Increased expression of IL-27 and IL-27R by HIV MDSC. To determine the role of IL-27, (A) IL-27 was quantitated in the plasma of HIV (-) and HIV (+) individuals with virologic suppression by ELISA. (B, C) HIV (-) MDSC and HIV MDSC were isolated and cultured without or with M tuberculosis WCL. Total cellular lysates were immunoblotted using anti-GAPDH and –IL-27A antibodies to determine the expression of IL-27p28. Representative Immunoblot of one HIV (-) MDSC and HIV MDSC donor is shown; vertical line is median (B). (D, E) MDSC were isolated and surface stained with anti-IL-27 receptor (IL-27R) antibody. The expression of IL-27R was determined by flow cytometry and Mean Fluorescence Intensity (MFI) calculated. Representative flow cytometry plot is shown (D). (F–I) To determine functional response of IL-27R, MDSC were isolated and stimulated with recombinant IL-27 (rIL-27) for 30-minutes. Total cellular lysates of unstimulated and rIL-27 stimulated cells were immunoblotted using anti-GAPDH, -total STAT1, -total STAT3, -p(Y701)STAT1 and –p(Y705)STAT3 antibody. Fold change was calculated as p -STAT1 or –STAT3 expression in rIL-27 stimulated cells/as p -STAT1 or –STAT3 expression in unstimulated cells. Representative Immunoblot of one HIV (-) MDSC and HIV MDSC donor is shown. For (A, E), each dot representing an individual donor include observations from 25th to 75th percentile; the horizontal line represents the median value; for (C, G, I) each dot represents an individual donor; horizontal line represents the median. *p < 0.05.

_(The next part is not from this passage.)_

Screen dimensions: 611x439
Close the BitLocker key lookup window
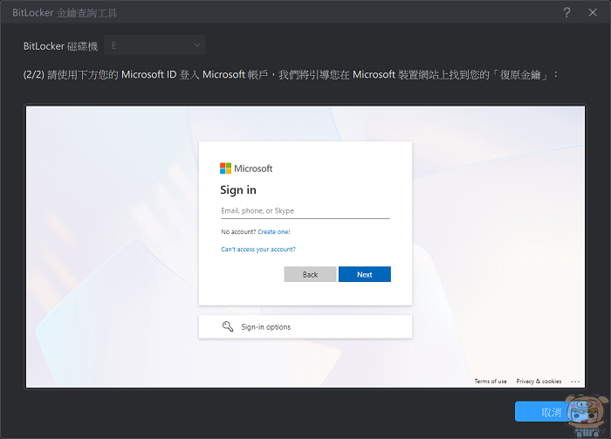593,12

Additionally, we measured the surface expression of IL-27R on HIV MDSC and HIV (-) MDSC isolated from HIV-infected and HIV-uninfected individuals, respectively, by flow cytometry. The expression of IL-27R on HIV MDSC was high (MFI 938.5 ± 130 vs 481 ± 73; p= 0.03) ( Figures 3D, E ) as compared to HIV (-) MDSC, and HIV HLA DRhi monocytes ( Supplemental Figure 3E ). IL-27R is indispensable for IL-27 signaling, which induces phosphorylation of STAT1 and STAT3 in myeloid cells (46, 47). In order to establish the functional significance of increased expression of IL27R on HIV MDSC, we stimulated HIV (-) MDSC and HIV MDSC with rIL-27 for 30 mins and assessed pSTAT1 and pSTAT3 in cellular lysates. Compared to unstimulated and rIL-27 stimulated HIV (-) MDSC, HIV MDSC exhibited increased pSTAT1 and pSTAT3 ( Figures 3F–I ) expression. Collectively, these findings suggest that IL-27 may modulate the anti-mycobacterial activity of MDSC in clinically recovered HIV-infected individuals.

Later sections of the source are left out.